::: RECORDS SUPPLIED :::

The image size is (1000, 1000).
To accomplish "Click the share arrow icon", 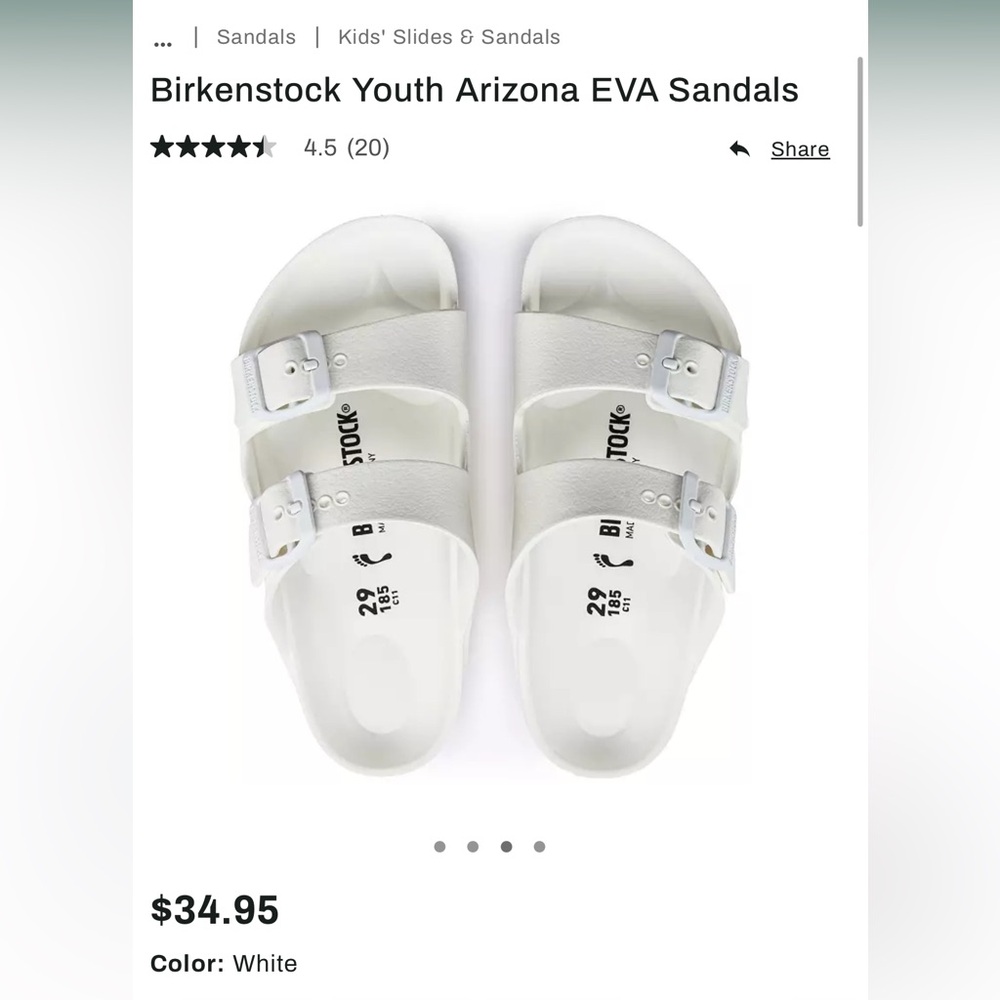I will coord(739,148).
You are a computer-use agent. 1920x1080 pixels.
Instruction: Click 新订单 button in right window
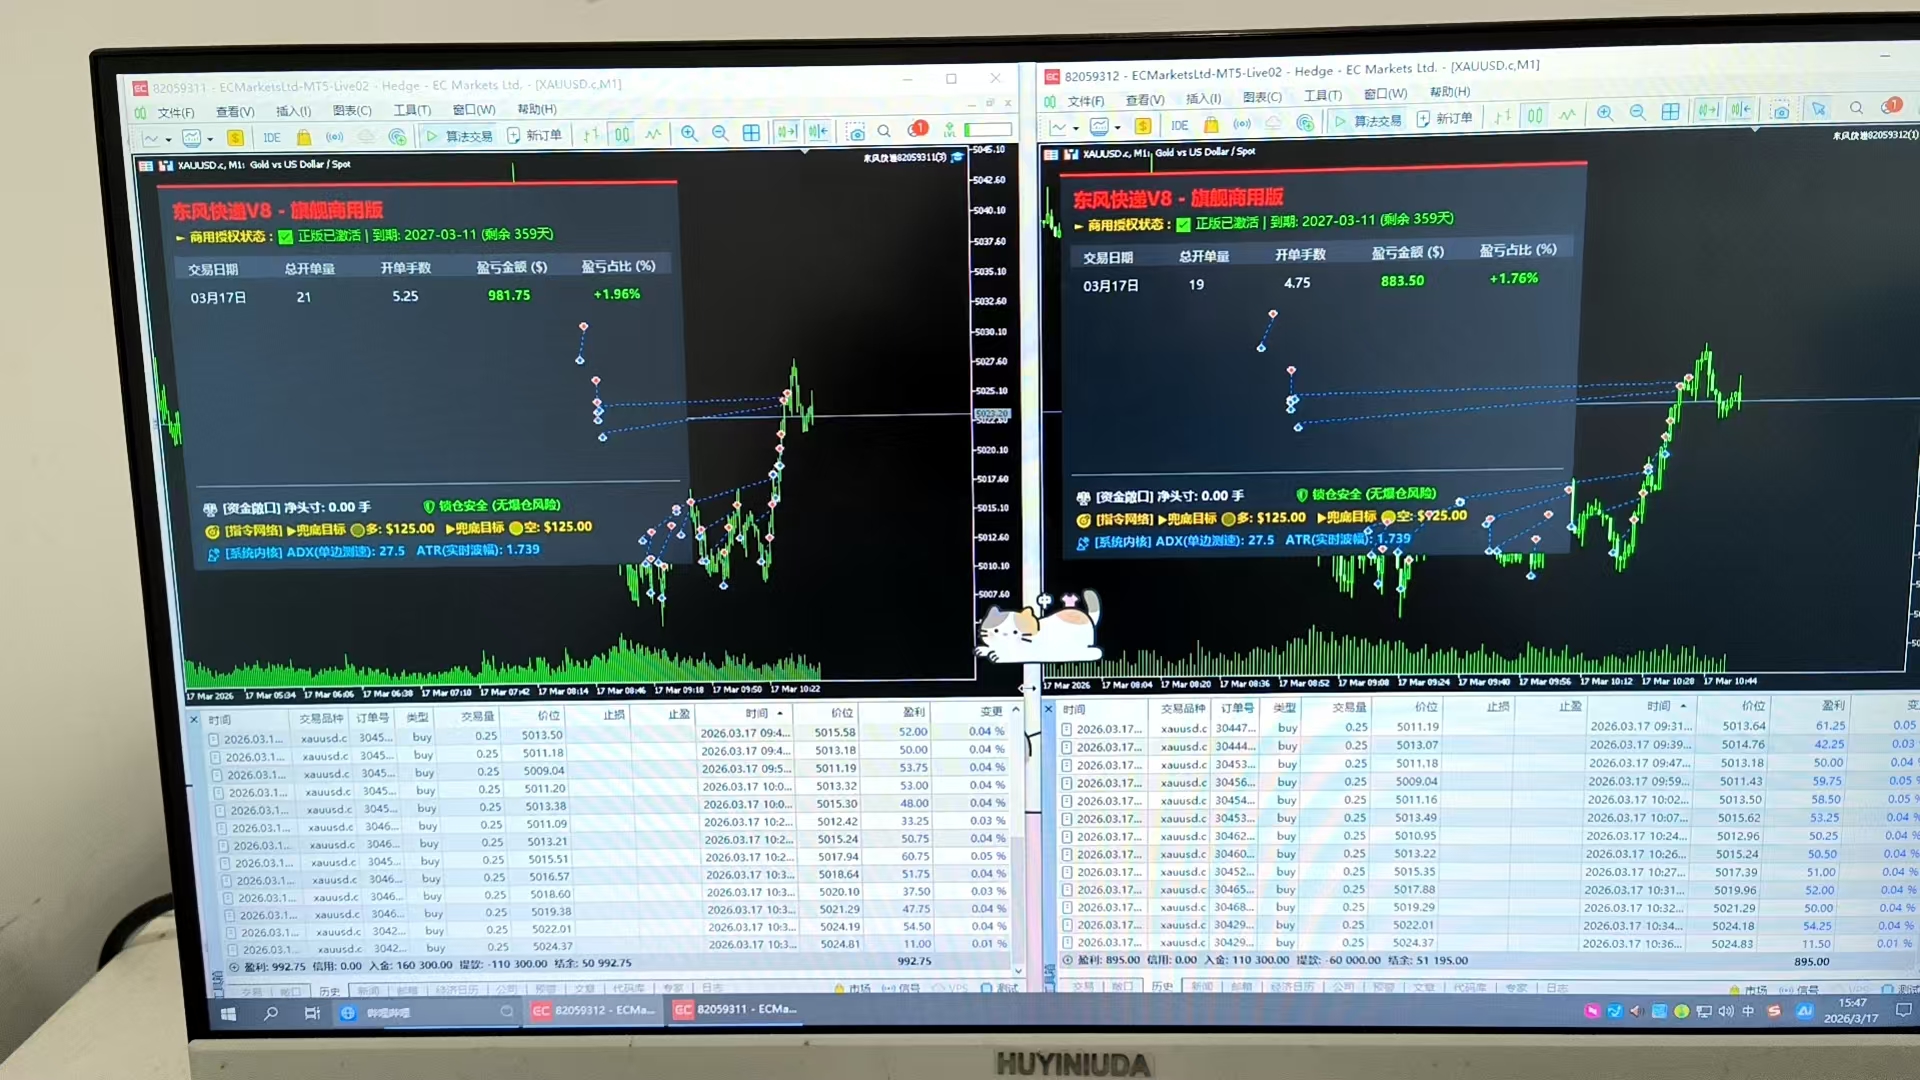click(x=1445, y=119)
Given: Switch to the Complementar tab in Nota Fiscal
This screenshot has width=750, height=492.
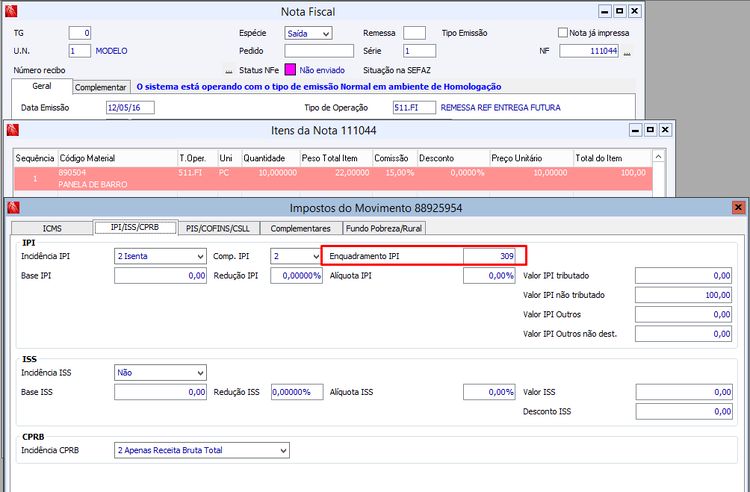Looking at the screenshot, I should point(100,87).
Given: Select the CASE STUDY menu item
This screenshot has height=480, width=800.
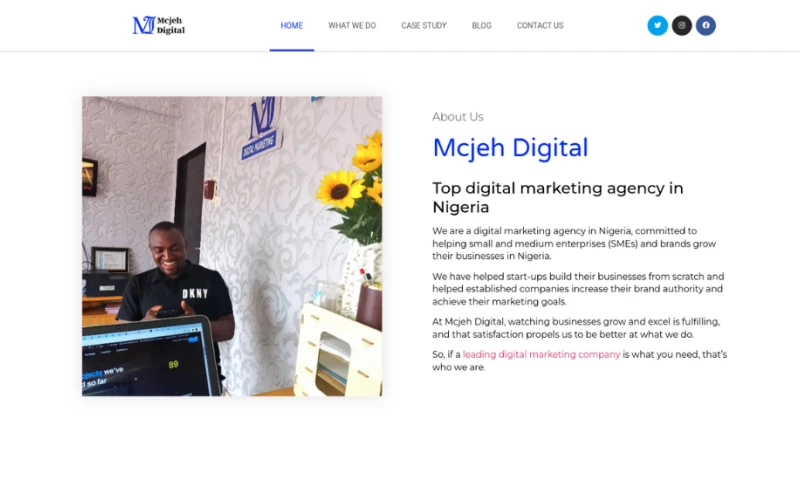Looking at the screenshot, I should (x=424, y=26).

:::

Transcribe the records verbatim, from the line containing "You are a computer-use" through the end of the records, including both of those lines, and leave out the pictures.

You are a computer-use agent. 1920x1080 pixels.
Instruction: Click 新订单 button in right window
click(x=1445, y=119)
Given: Switch to the Complementar tab in Nota Fiscal
This screenshot has width=750, height=492.
Looking at the screenshot, I should point(100,87).
Given: Select the CASE STUDY menu item
This screenshot has height=480, width=800.
Looking at the screenshot, I should (x=424, y=26).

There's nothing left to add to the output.